You are not alone of course in denying me my democratic right. The US, Singapore and the Philippines had the same attitude towards me. Only the UK gave me a vote as a tax-paying long-term resident, a right I exercised on the day Tony Blair swept to power in 1997. Well, we all make mistakes, don’t we?
My own country doesn’t allow me to vote either, by virtue of my absence, as there is no overseas voting system for Irish citizens. However, as I haven’t lived there since 1993, the only government policies likely to affect me are taxes on airport travel and inheritance, and possibly third-level education for non-residents, I don’t feel this is in anyway unfair. I do think however, that having half my income taken in taxes in Norway (not to mention the other non-income based taxes I pay everyday while working on my considerable shopping habit) while being denied the right to vote in how these taxes are deployed within the society I live in, is frankly taking the piss.

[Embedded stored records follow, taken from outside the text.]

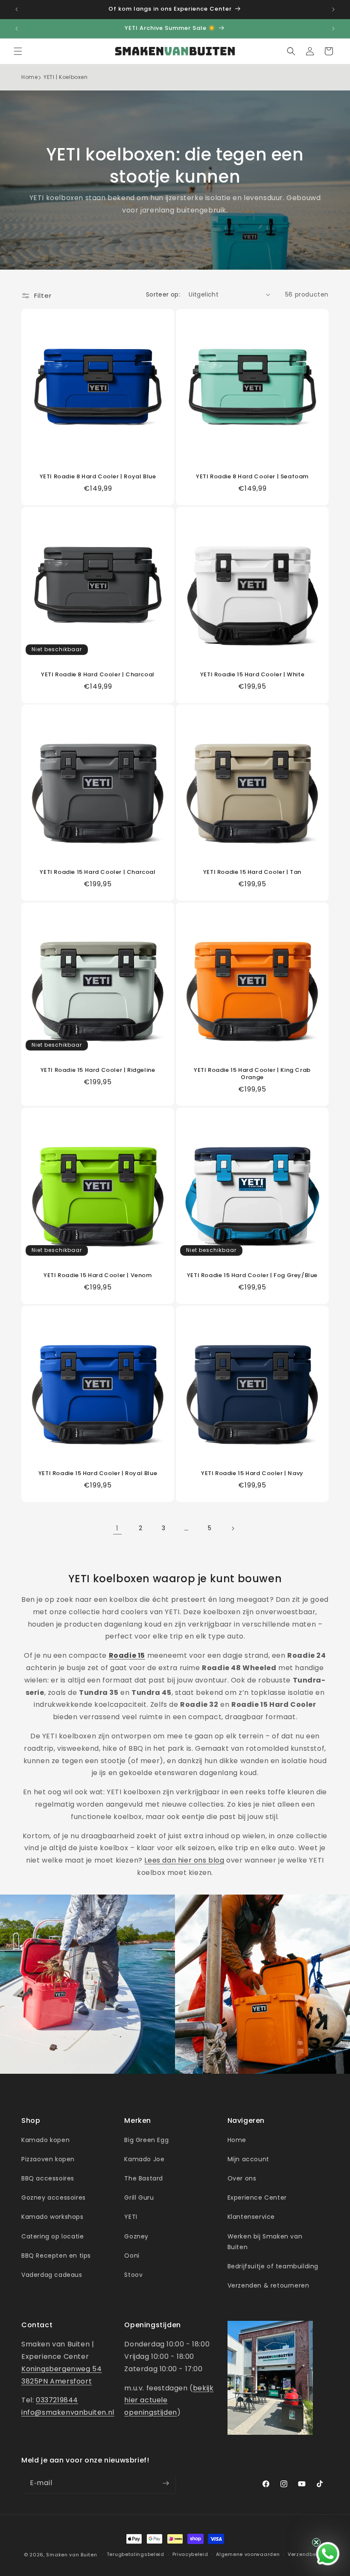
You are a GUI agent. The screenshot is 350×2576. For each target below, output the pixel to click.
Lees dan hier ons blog (184, 1860)
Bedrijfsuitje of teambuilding (273, 2266)
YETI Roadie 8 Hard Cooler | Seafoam (252, 476)
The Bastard (143, 2178)
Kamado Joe (144, 2159)
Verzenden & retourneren (268, 2285)
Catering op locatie (52, 2236)
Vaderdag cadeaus (51, 2274)
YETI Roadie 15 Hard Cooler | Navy (252, 1473)
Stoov (133, 2274)
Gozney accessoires (53, 2197)
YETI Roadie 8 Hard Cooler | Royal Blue (98, 476)
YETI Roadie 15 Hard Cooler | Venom (98, 1275)
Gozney (136, 2236)
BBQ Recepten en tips (56, 2255)
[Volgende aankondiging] (333, 9)
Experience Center (257, 2197)
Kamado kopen (45, 2140)
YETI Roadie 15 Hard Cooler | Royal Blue (97, 1473)
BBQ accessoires (47, 2178)
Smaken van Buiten (71, 2554)
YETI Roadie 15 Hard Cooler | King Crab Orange (252, 1074)
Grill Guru (139, 2197)
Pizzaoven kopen (48, 2159)
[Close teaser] (316, 2542)
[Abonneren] (165, 2483)
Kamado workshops (52, 2216)
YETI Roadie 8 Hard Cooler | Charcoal (98, 674)
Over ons (242, 2178)
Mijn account (248, 2159)
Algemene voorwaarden (248, 2554)
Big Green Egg (146, 2140)
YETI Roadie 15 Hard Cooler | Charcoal (97, 872)
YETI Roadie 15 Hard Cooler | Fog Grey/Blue (252, 1275)
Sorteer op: (163, 294)
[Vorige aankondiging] (16, 9)
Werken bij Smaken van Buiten (265, 2241)
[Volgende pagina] (232, 1528)
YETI (130, 2216)
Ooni (131, 2255)
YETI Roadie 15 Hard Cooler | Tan (252, 872)
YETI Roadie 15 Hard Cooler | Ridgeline (98, 1070)
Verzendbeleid (307, 2554)
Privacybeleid (190, 2554)
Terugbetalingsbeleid (135, 2554)
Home (29, 77)
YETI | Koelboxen (66, 77)
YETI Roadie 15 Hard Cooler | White (252, 674)
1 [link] (117, 1528)
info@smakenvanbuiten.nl (67, 2412)
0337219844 (57, 2400)
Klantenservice (251, 2216)
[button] (18, 51)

So Mr Stoltenberg , once your victory hangover has cleared, and you have a little time on your hands, I wonder if you might consider the plight of the tax-paying foreigner so that when the next election comes around, in 2013, I might get to vote (online if news reports are to be believed). It could then be, for both of us, a case of third time lucky (assuming in the meantime that age doesn’t rob you of your good looks and I don’t decide to go pay my taxes somewhere else).
Mvh,
The Irish Nomad in Norway.
* I realise that Carla Bruni might not agree with this statement but I am willing to go stiletto to stiletto with her over it.